[Task statement]
Reproduce every entry below verbatim, omitting the pictures from your answer.

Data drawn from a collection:
%%

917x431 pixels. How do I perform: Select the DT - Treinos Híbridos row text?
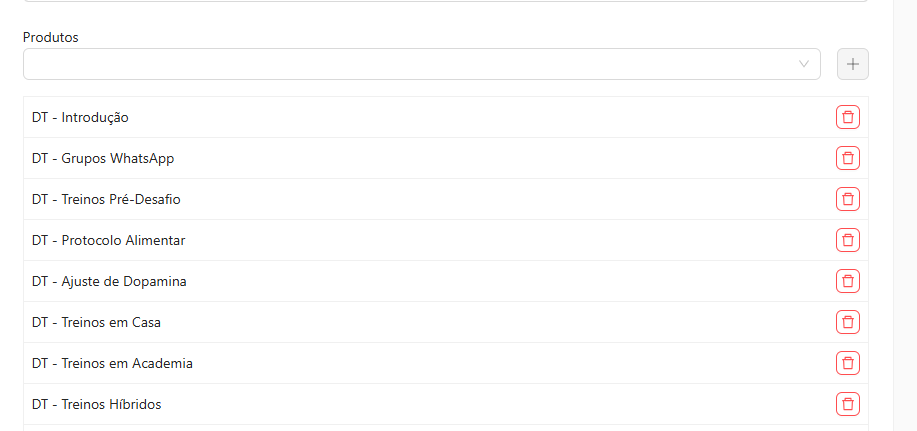click(x=96, y=404)
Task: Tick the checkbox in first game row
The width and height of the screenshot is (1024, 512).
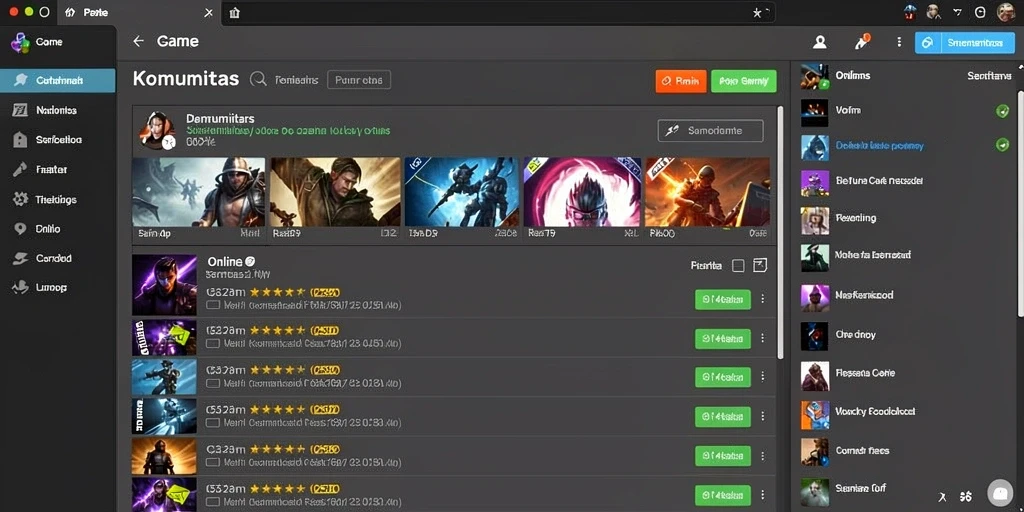Action: tap(212, 305)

%%

[Final answer]
917x431 pixels. How do I perform: Select the DT - Treinos Híbridos row text?
click(x=96, y=404)
Task: Tick the checkbox in first game row
The width and height of the screenshot is (1024, 512).
Action: tap(212, 305)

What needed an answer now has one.